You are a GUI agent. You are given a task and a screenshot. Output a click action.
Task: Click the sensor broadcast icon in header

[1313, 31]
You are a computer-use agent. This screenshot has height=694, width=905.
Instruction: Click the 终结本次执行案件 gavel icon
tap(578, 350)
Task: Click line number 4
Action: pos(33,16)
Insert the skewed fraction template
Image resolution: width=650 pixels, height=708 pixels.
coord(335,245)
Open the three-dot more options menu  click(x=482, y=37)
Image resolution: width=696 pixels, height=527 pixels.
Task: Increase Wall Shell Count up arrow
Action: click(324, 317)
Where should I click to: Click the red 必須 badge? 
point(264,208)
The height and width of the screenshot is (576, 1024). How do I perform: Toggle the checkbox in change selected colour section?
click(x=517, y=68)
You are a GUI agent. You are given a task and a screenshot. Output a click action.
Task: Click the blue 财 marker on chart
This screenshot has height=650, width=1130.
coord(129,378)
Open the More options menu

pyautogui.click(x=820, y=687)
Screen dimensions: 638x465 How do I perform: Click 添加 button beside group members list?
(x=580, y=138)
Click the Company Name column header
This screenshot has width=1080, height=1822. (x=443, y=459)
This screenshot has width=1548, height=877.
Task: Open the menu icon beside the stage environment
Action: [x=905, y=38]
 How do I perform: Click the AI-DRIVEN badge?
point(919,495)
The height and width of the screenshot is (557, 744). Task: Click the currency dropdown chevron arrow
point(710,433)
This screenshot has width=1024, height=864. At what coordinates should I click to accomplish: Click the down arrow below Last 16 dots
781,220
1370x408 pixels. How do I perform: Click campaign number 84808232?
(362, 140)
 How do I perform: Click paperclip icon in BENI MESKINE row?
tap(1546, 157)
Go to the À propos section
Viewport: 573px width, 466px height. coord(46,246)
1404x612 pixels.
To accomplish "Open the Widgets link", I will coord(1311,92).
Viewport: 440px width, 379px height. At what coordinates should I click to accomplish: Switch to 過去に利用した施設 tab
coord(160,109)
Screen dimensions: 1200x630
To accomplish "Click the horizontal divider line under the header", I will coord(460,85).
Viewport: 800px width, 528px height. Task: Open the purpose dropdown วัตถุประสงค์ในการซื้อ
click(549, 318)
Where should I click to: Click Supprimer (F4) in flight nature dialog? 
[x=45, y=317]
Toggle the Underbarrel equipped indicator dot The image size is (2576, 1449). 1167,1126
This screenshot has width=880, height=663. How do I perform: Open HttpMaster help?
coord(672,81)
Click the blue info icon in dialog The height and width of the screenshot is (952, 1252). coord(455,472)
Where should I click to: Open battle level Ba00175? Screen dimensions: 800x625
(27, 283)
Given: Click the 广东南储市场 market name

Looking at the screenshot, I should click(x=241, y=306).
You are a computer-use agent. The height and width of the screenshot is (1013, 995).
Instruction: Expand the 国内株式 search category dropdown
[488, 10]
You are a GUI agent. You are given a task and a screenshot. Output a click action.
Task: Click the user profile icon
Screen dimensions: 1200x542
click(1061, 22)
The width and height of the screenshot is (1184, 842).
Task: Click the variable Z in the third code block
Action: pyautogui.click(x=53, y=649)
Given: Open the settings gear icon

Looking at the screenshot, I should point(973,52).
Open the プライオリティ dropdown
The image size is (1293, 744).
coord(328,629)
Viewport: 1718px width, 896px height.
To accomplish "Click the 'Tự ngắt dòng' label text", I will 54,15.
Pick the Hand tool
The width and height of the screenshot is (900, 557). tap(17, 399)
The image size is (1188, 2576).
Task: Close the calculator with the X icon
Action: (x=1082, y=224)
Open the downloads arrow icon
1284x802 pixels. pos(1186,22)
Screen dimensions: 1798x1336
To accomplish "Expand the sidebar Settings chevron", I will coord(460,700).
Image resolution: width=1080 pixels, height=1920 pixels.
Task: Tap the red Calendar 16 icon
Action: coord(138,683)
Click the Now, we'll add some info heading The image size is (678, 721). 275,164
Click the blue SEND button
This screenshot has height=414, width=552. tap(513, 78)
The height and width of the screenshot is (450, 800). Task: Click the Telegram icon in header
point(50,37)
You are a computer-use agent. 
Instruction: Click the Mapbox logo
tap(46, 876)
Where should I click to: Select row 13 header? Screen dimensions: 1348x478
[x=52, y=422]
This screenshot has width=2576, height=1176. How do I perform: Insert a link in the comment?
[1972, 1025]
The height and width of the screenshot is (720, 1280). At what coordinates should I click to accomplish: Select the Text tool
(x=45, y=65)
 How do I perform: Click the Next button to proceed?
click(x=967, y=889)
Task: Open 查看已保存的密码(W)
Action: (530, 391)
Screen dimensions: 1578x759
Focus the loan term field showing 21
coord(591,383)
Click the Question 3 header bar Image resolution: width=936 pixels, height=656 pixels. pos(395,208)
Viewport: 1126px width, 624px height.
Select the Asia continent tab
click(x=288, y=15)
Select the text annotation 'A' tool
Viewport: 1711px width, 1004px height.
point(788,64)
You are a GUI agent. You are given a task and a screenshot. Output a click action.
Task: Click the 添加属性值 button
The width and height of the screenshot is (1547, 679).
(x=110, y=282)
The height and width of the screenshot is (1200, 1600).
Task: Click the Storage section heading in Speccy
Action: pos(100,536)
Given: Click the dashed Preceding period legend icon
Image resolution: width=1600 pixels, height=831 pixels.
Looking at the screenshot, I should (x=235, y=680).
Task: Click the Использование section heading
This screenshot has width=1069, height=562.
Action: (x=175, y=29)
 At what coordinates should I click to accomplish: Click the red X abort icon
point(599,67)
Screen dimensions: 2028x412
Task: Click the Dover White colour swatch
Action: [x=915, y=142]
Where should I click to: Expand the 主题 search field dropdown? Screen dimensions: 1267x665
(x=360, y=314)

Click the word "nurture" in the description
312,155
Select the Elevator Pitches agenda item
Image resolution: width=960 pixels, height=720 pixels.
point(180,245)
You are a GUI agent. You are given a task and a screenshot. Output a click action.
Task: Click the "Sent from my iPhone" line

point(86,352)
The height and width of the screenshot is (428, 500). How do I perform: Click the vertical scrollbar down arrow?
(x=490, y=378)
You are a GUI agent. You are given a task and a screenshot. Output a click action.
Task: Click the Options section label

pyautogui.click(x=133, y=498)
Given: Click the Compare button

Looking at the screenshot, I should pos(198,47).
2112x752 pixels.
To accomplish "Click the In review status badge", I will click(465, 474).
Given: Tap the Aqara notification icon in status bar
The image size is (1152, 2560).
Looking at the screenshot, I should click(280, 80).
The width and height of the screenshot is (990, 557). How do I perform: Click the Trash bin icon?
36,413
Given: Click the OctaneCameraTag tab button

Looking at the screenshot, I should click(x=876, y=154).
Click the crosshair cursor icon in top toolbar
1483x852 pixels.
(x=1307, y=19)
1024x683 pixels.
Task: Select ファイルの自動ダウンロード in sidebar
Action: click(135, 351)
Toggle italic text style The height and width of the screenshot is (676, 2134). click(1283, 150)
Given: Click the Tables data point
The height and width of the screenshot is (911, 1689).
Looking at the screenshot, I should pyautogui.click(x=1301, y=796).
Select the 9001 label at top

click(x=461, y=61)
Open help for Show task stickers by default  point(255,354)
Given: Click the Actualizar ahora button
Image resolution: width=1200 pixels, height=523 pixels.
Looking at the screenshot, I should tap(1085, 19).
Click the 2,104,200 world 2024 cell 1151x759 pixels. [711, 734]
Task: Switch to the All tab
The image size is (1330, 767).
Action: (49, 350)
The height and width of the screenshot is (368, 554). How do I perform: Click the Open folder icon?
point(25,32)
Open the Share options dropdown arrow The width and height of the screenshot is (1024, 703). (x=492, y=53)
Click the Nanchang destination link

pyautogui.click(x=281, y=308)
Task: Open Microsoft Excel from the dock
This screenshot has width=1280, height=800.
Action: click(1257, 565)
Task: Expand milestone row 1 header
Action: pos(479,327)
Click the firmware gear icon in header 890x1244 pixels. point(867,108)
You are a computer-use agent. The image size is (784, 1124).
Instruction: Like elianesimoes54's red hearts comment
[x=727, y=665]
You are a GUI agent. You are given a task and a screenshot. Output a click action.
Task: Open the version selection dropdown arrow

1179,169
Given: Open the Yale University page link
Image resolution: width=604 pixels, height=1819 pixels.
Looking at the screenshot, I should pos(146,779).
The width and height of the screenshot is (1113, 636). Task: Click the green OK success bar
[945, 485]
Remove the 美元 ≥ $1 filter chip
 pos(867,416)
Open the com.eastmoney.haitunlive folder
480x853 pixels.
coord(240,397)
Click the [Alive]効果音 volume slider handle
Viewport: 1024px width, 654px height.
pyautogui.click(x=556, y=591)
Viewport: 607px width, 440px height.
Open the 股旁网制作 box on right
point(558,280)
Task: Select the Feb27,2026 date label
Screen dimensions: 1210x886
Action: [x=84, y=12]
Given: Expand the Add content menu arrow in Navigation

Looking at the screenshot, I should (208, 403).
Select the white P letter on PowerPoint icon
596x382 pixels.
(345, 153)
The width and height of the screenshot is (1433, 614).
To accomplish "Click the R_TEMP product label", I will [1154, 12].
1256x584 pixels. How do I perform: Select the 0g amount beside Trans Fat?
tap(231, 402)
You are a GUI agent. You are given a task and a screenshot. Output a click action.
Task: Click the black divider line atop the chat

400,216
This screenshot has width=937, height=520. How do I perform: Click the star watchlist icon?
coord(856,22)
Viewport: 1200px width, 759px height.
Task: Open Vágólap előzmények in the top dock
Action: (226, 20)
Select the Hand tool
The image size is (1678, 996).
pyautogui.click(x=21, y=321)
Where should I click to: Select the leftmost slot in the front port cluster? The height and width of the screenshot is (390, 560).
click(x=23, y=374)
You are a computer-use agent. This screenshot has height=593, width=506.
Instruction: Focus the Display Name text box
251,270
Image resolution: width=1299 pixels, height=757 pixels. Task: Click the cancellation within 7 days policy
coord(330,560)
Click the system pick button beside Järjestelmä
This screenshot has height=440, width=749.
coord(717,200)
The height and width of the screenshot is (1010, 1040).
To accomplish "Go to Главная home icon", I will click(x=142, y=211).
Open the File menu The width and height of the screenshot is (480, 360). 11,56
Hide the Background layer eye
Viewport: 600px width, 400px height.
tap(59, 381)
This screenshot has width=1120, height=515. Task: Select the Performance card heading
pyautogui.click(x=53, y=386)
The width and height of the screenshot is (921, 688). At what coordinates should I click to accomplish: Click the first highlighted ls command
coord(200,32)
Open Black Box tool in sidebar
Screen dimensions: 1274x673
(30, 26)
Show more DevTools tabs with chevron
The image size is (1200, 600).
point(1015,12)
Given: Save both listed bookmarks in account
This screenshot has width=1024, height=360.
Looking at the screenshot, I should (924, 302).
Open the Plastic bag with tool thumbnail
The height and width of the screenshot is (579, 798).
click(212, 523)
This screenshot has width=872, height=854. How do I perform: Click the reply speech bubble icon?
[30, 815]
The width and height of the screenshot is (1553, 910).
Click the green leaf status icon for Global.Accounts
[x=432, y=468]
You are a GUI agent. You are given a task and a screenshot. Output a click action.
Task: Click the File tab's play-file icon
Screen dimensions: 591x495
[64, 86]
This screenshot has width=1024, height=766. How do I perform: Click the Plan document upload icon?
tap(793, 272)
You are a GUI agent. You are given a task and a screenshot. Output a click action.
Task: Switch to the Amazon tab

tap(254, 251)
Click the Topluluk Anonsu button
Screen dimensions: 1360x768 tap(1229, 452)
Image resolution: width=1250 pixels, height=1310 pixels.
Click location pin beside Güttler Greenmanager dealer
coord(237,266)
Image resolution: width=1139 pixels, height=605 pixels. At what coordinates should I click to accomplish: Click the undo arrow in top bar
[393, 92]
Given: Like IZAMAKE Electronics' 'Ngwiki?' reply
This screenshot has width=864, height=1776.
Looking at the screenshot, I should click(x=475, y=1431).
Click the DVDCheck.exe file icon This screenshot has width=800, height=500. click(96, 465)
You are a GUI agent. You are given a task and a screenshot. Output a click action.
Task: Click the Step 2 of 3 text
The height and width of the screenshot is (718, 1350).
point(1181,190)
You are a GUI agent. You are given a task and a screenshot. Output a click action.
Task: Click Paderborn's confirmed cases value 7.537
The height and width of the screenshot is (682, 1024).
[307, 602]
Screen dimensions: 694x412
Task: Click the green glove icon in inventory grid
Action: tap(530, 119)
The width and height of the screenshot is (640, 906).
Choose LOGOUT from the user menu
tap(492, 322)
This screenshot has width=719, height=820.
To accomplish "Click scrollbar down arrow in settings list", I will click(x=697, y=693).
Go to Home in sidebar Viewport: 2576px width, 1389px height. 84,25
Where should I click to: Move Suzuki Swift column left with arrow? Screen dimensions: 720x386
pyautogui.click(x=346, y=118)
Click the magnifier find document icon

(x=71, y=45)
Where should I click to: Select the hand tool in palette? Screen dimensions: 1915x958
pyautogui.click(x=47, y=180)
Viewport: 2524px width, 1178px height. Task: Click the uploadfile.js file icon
^^^^^^^^^^^^^^^^
* Assignment:
Filter the records above for the string "info" and copy each matching line.

* Answer:
Click the blue info icon in dialog The height and width of the screenshot is (952, 1252). coord(455,472)
Click the Now, we'll add some info heading The image size is (678, 721). 275,164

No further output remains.